In einer Antwort, die durch alle Zeitalter tönt, zeigte uns Jesus, dass wir uns vom Zeugnis der materiellen Sinne fort- und zu Geist und dessen Beweisen hinwenden müssen, um zu heilen. Er sagte: „Weder er noch seine Eltern haben gesündigt, sondern an ihm sollten die Taten Gottes sichtbar werden.“ Man könnte es eine Geschichte von zwei Erbschaften nennen. Hatte der Mann Sterblichkeit und Begrenzung geerbt, die einem rein körperlichen Leben innewohnen?

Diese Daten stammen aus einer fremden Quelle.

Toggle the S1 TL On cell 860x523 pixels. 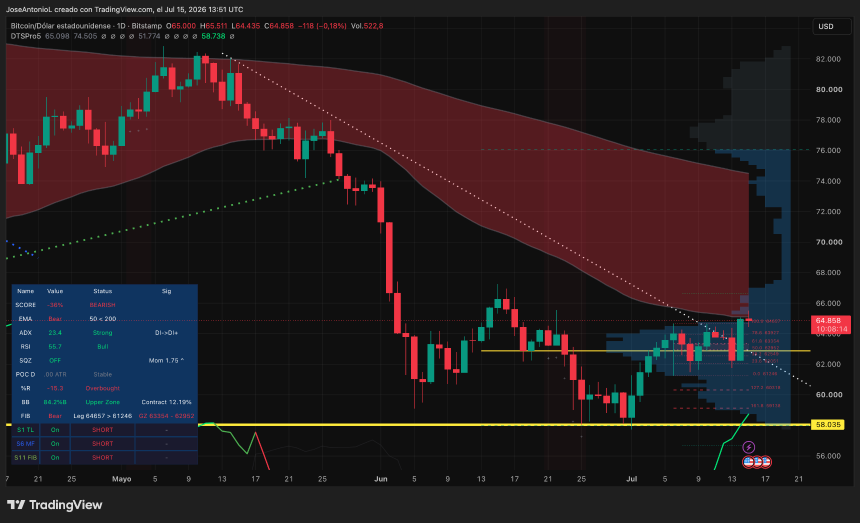pos(55,430)
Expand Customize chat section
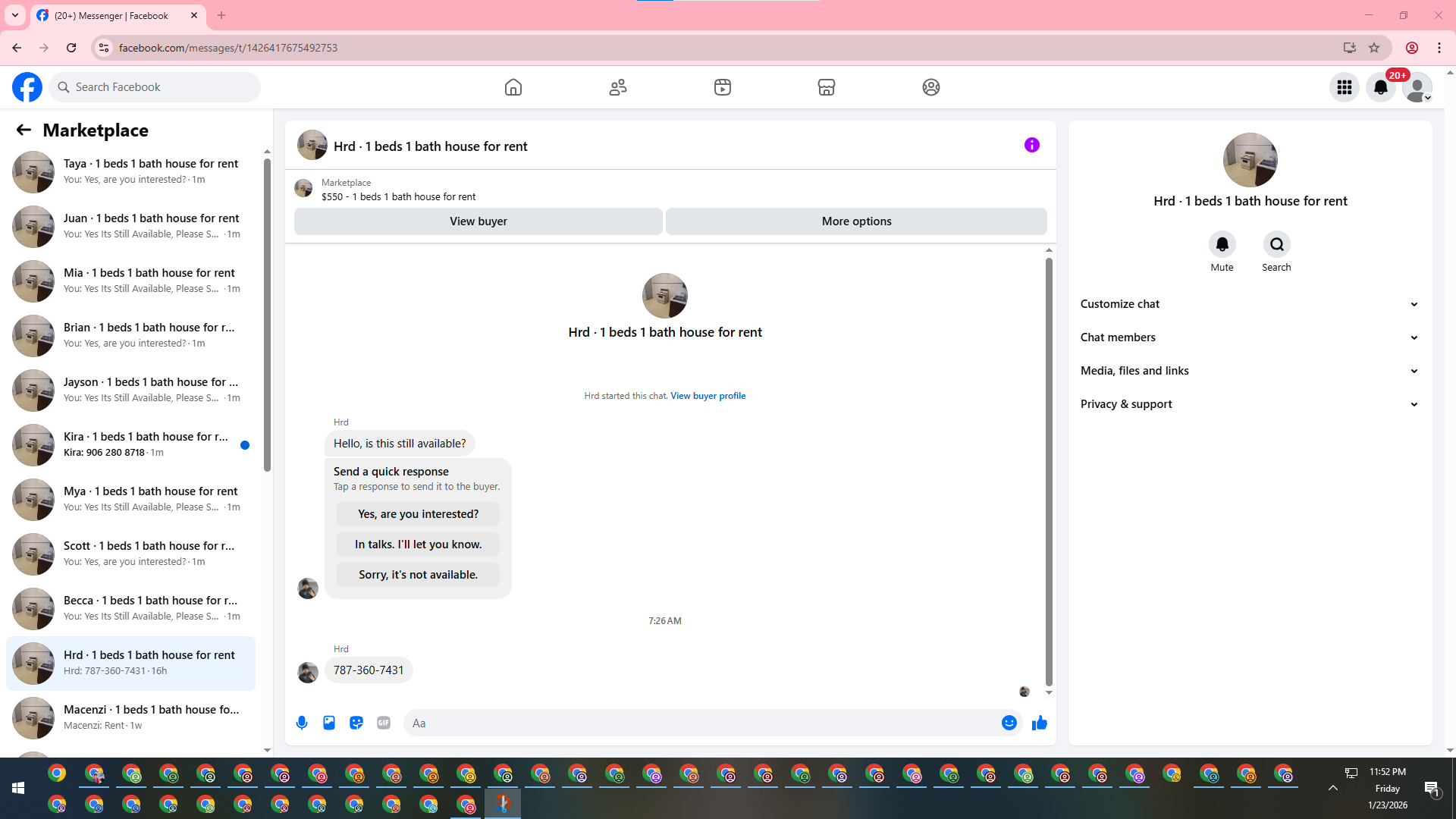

Oder war er der dauerhafte Erbe des göttlich Guten direkt von Gott?
Für Jesus war es eindeutig letzteres – ein von G ott erschaffener Mensch, der Gottes eigenes Wesen als Geist wiedergeben sollte, und dieses Wesen schließt keine Begrenzung in sich. Da Jesus Gottes Schöpfung losgelöst von dem sah, was sich körperlich zeigte, richtete er den Lichtstrahl dieses Verständnisses auf die ewig vollständige geistige Identität des Mannes, und die Blindheit wurde geheilt.

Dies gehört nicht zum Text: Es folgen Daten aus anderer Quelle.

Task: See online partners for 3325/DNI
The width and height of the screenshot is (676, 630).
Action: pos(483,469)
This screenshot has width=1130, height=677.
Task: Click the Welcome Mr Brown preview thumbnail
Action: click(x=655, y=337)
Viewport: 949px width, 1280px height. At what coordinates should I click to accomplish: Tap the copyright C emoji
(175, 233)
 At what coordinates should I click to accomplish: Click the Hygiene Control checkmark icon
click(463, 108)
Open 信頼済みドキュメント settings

Wir können in unserem Alltag die Dinge, mit denen wir konfrontiert werden, auf ähnliche Weise betrachten und uns fragen: „Stellt das mein ständig neues Erbe des All-Guten von Gott unter Beweis oder leugnet es das?“
Wenn Letzteres der Fall ist, können wir uns in überzeugtem und, wenn nötig, hartnäckigem Gebet dazu erheben, diese Behauptung zurückzuweisen. Wir können von Gott nur Gutes erben. Ob sich das Problem als erblich bedingte Krankheit zeigt oder als Karriere, die durch Entscheidungen anderer behindert wird – oder als ein sonstiger belastender Zustand oder Umstand –, wir können uns im Denken von der Situation abwenden, um unseren Vater-Mutter-Gott wahrzunehmen, der allen Seinen Kindern unvoreingenommen und ständig alles Gute gibt. Wenn wir das als wahr über uns selbst demonstrieren, beweisen wir gleichzeitig, dass es auch für andere wahr ist, denn das schöne Erbe (siehe Psalm 16:6), das Gott uns gibt, gehört allen zu gleichen Teilen.

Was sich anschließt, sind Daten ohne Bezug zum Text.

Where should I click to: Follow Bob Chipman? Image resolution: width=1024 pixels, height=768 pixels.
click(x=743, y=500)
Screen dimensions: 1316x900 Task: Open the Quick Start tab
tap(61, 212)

Was Geist betrifft, so müssen wir nicht auf das Erbe warten, das der „Vater der Lichter“ uns Augenblick für Augenblick freimütig gibt. Allerdings ist göttlich geerbtes Gutes geistiges Gutes. Wir finden – und verlieren – es nicht in bzw. durch Zügellosigkeit.
Unser Erbe von Gott ist für alle Zeit intakt. Wir erkennen dies in dem Maße, wie wir zu dem zurückkehren, was immer bereitsteht – Christi Bewusstsein von Gottes Liebe – und wie wir diese Liebe dadurch widerspiegeln, dass wir anderen helfen und sie heilen.